3. 1—involuntary manslaughter by an unlawful act (Pen.2 Code, § 192, subd. (b)); count 2—child abuse or endangerment (§ 273a, subd. (a)); and count 3—possession of a firearm by a felon (former § 12021, subd. (a)(1)). Further, it was alleged as to count 1 that defendant personally used a firearm within the meaning of section 12022.5, subdivision (a). Additionally, as to count 3, it was alleged that defendant had suffered prior convictions and served a prior prison term pursuant to section 667.5, subdivision (b). Defendant pled not guilty and denied all allegations. Subsequently, the parties entered into a stipulation wherein defendant admitted to the prior convictions and to having served a prior prison term. Following jury trial, defendant was convicted of all counts. The jury also found true the personal use of a firearm allegation. On May 25, 2012, defendant was sentenced to state prison for a total of 15 years. He filed a notice of appeal that same date. DISCUSSION Defendant argues the trial court erred when it refused to give pinpoint instruction CALCRIM No. 3404 because there was substantial evidence the shooting was an accident. Moreover, he contends the error was not harmless because the jury was precluded from considering the entire defense theory and the record demonstrates the jury struggled with whether he was acting intentionally when the gun discharged. The People contend the trial court properly refused to give the instruction because its language duplicated language given in other instructions, the evidence established defendant acted intentionally when he drew his weapon, and he was criminally negligent. Additionally, the People assert error, if any, was harmless.

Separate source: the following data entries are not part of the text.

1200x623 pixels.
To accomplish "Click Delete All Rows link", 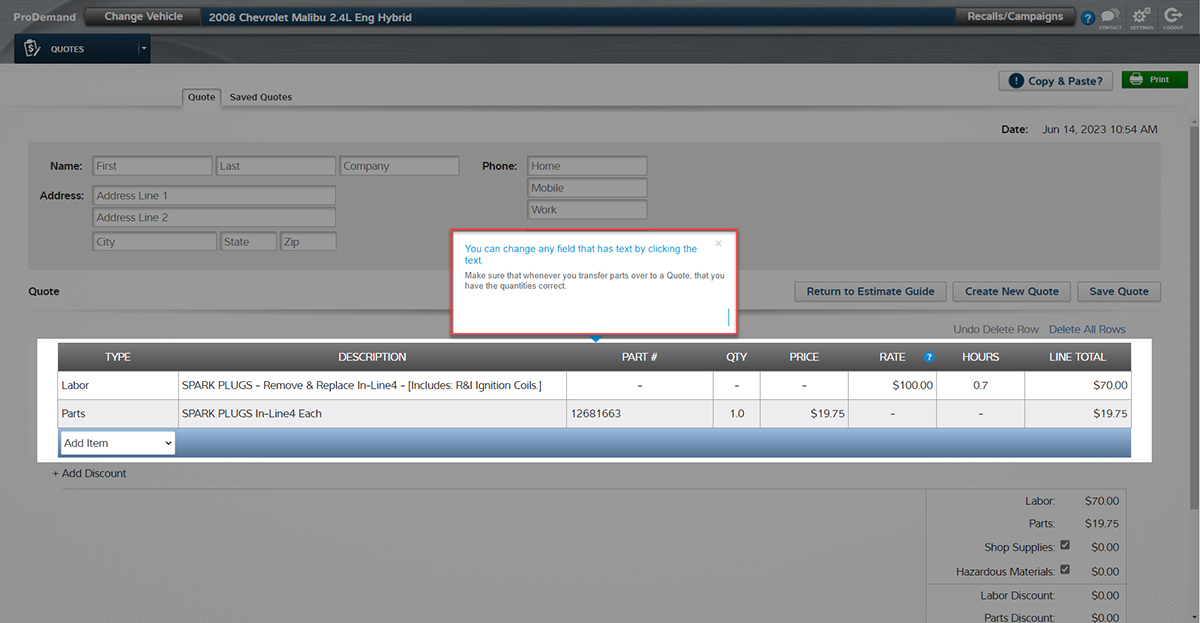I will coord(1087,329).
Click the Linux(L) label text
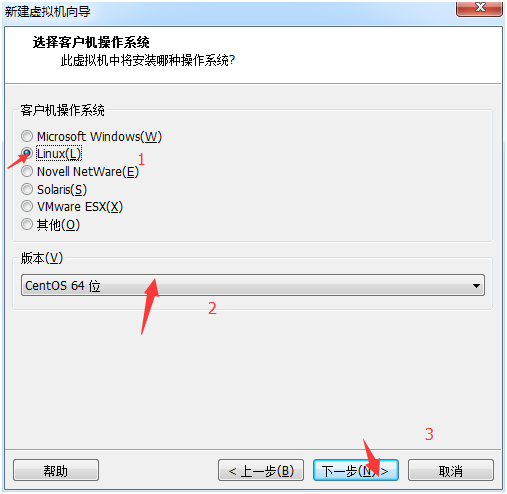The width and height of the screenshot is (507, 494). [59, 154]
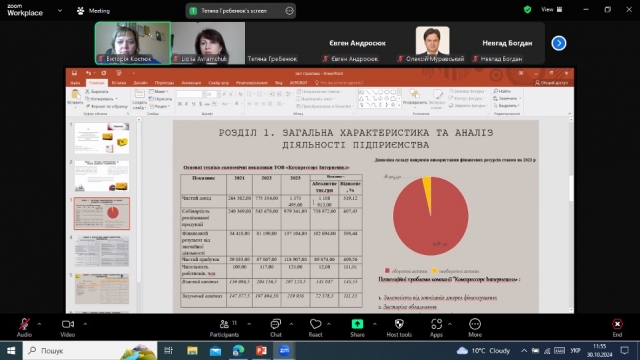Toggle camera with Video button
Viewport: 640px width, 360px height.
(68, 328)
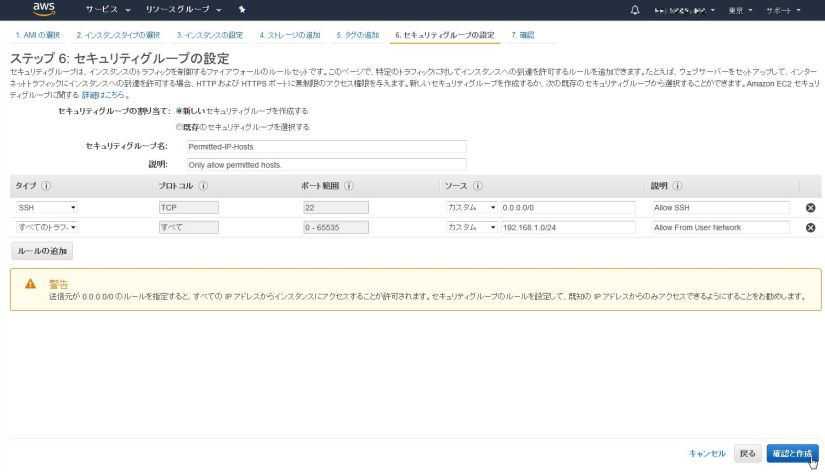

2All further statutory references are to the Penal Code unless otherwise indicated.

4. The Applicable Law Section 26 provides that “[a]ll persons are capable of committing crimes except those belonging to the following classes: [¶] … [¶] … Persons who committed the act … by accident, when it appears that there was no evil design, intention, or culpable negligence.” Because the so-called defense of accident is actually a claim the prosecution has failed to prove the intent element of the crime, the trial court has no sua sponte duty to instruct on the defense of accident. (People v. Anderson (2011) 51 Cal.4th 989, 997.) “A trial court’s responsibility to instruct on accident … generally extends no further than the obligation to provide, upon request, a pinpoint instruction relating the evidence to the mental element required for the charged crime.” (Ibid., italics omitted.) “A trial court must give a pinpoint instruction, even when requested, only if it is supported by substantial evidence.